- **Task brief**
Please write out the records below word for word, from the start of the records through the line that contains "[Icono de abrir] is".

[Begin Source records]

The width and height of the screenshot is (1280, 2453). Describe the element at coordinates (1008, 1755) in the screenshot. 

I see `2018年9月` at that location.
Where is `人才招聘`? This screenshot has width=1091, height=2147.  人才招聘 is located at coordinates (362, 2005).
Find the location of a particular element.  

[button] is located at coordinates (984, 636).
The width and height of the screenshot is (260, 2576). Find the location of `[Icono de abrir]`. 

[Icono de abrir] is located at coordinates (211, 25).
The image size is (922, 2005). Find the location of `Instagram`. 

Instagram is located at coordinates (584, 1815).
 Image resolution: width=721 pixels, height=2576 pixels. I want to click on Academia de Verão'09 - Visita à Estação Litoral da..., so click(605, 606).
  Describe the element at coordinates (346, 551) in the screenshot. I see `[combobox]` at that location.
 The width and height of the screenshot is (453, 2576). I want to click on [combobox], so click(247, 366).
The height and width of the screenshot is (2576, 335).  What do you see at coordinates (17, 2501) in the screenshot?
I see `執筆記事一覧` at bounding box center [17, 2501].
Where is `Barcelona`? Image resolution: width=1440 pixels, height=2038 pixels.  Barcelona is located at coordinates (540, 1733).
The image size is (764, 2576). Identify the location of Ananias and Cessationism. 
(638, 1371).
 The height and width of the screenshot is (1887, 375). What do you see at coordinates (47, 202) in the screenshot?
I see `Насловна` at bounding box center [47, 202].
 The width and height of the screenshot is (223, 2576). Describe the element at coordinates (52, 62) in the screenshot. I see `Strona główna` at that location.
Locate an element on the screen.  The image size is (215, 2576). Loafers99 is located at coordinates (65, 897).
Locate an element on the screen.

[End Source records]

- **Solution to this exercise**
The width and height of the screenshot is (1280, 2453). Describe the element at coordinates (1008, 1755) in the screenshot. 

I see `2018年9月` at that location.
Where is `人才招聘`? This screenshot has width=1091, height=2147.  人才招聘 is located at coordinates (362, 2005).
Find the location of a particular element.  

[button] is located at coordinates (984, 636).
The width and height of the screenshot is (260, 2576). Find the location of `[Icono de abrir]`. 

[Icono de abrir] is located at coordinates (211, 25).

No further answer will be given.